Today, addiction is yet another thing we are supposed to overcome on the road to personal transformation. This optimism about the ability to change your life is a recurring theme in American culture; it is the reason you will always find a well-stocked self-help section in every American bookstore. We have come to expect the reassuring language of therapy in nearly all aspects of our lives, from the automated message that “your time is valuable to us” we hear when we’re holding on the phone to the uplifting bromides that appear on the side of every Starbucks latte we order.

This expectation is perhaps clearest when it comes to public figures. As Travis notes in her book, political commentary during the Clinton and George W. Bush years often invoked the language of addiction and therapy to shape its narrative: “Critics on both the left and the right talked about the Clinton and Bush regimes in terms of addiction and recovery, and recovery-inflected readings of the two presidencies appeared in the most respectable media outlets,” she writes, even though this did not always have an edifying effect on political discourse. So, too, when a public figure finds himself enmeshed in scandal, we expect him not only to apologize for his conduct, but also to discuss his plans for therapy and his ongoing devotion to recovery, as golfer Tiger Woods did after being exposed for his extramarital affairs.

For critics of this therapeutic sensibility, it is worrisome when a culture’s narratives of recovery focus more on personal fulfillment than personal discipline; when we want more Eat, Pray, Love and less Epictetus, for example.

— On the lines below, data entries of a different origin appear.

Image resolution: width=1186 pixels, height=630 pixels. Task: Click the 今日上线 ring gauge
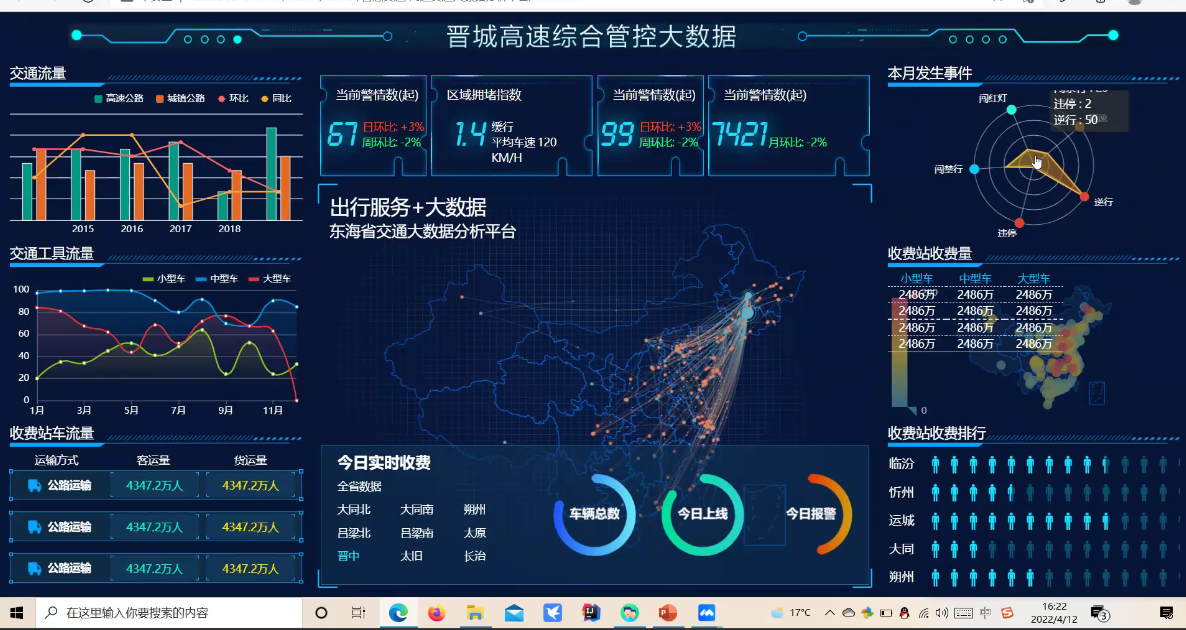(702, 514)
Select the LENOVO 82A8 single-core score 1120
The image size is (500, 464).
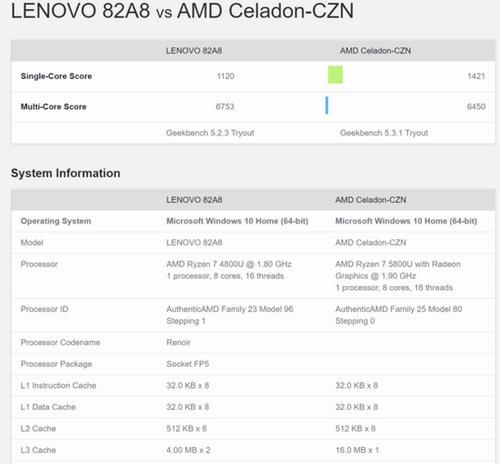[226, 76]
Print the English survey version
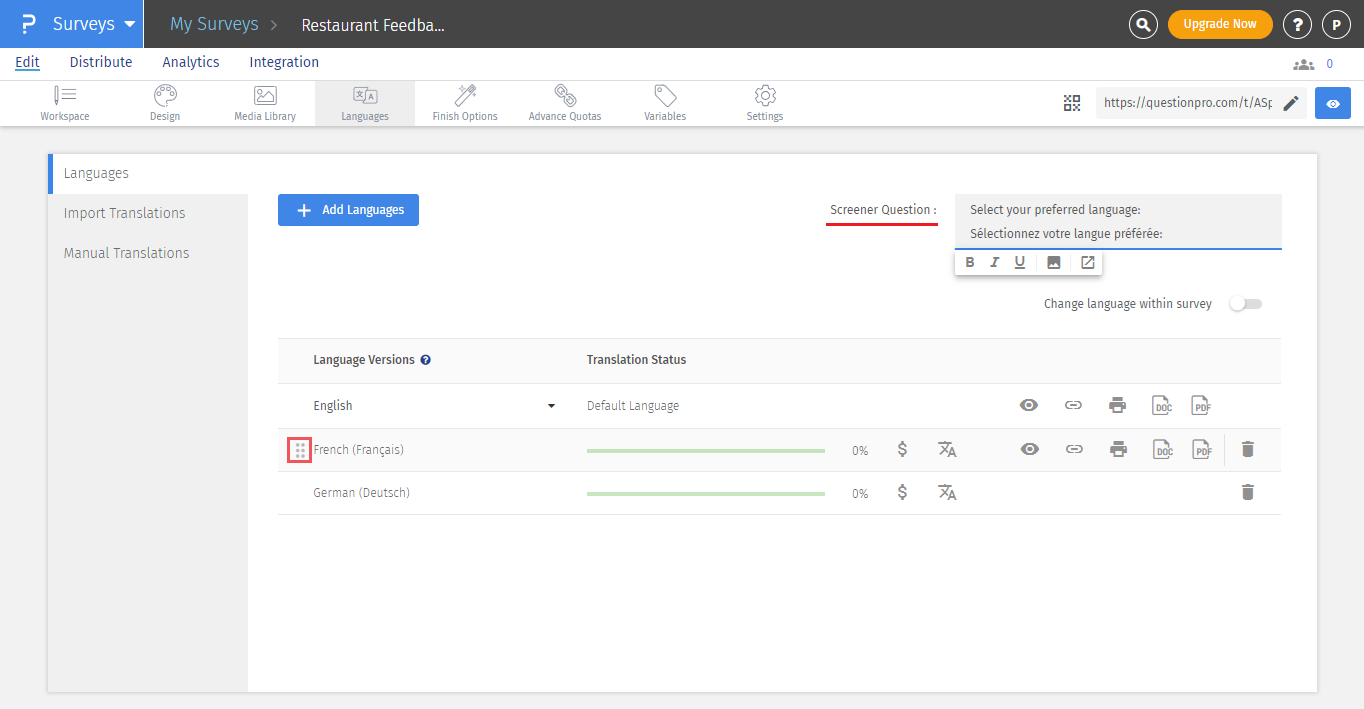Viewport: 1364px width, 709px height. tap(1117, 405)

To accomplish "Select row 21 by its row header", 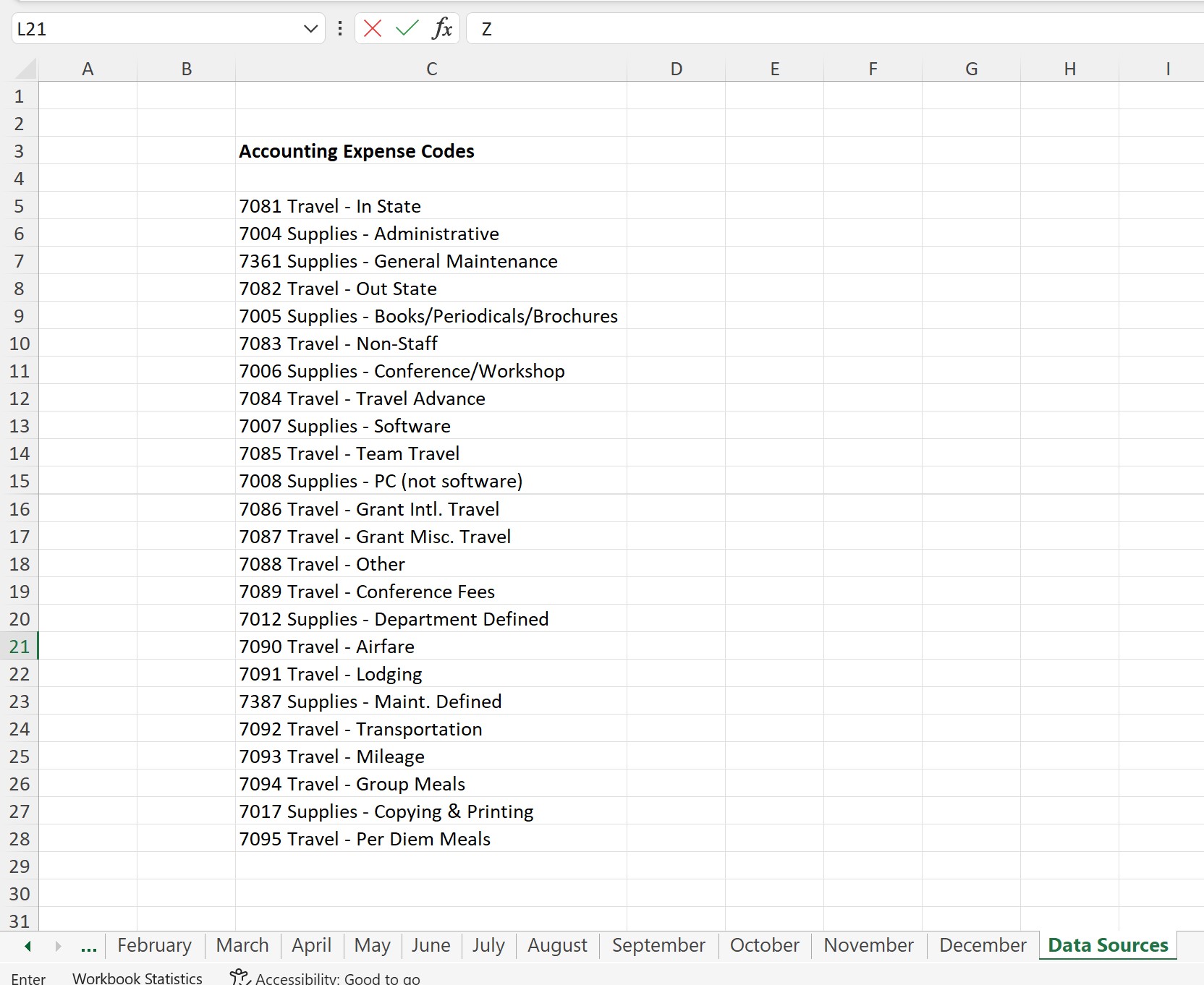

Several decades ago, in one of the more blistering attacks on the culture of recovery and its therapeutic sensibility, Christopher Lasch wrote in The Culture of Narcissism: “People today hunger not for personal salvation, let alone for the restoration of an earlier golden age, but for the feeling, the momentary illusion, of personal well-being, health, and psychic security.” For this, they turn not to their priests but to their therapists, “in the hope of achieving the modern equivalent of salvation, ‘mental health.’” Lasch was especially critical of the quasi-spiritual language invoked by those who hawked therapy to the masses, and he likely would not have been impressed with contemporary gurus like Eckhart Tolle, whose philosophy is renowned not for its intrinsic worth but for the fact that its diminutive promulgator regularly appears on the Oprah Winfrey Show.

If a key metaphor of nineteenth-century American culture was reinvention through geographical transplantation, a central premise of the twentieth century was recovery through inner transformation. What does the future hold? In a culture where self-incrimination has become the backbone of popular culture, and where we can easily broadcast, track, and tag our every behavior with ironic enthusiasm, there is an even greater need than before for the genuinely earnest tenets of movements such as Alcoholics Anonymous. They challenge people to look inward, not to wallow in self-pity or to mine their inner lives for public consumption, but simply to change their behavior for the better. As AA’s rather mundane motto, “One day at a time,” suggests, this is hardly the stuff of sensationalist narrative. But for many people, it is the one thing that offers hope for honest transformation and a better life.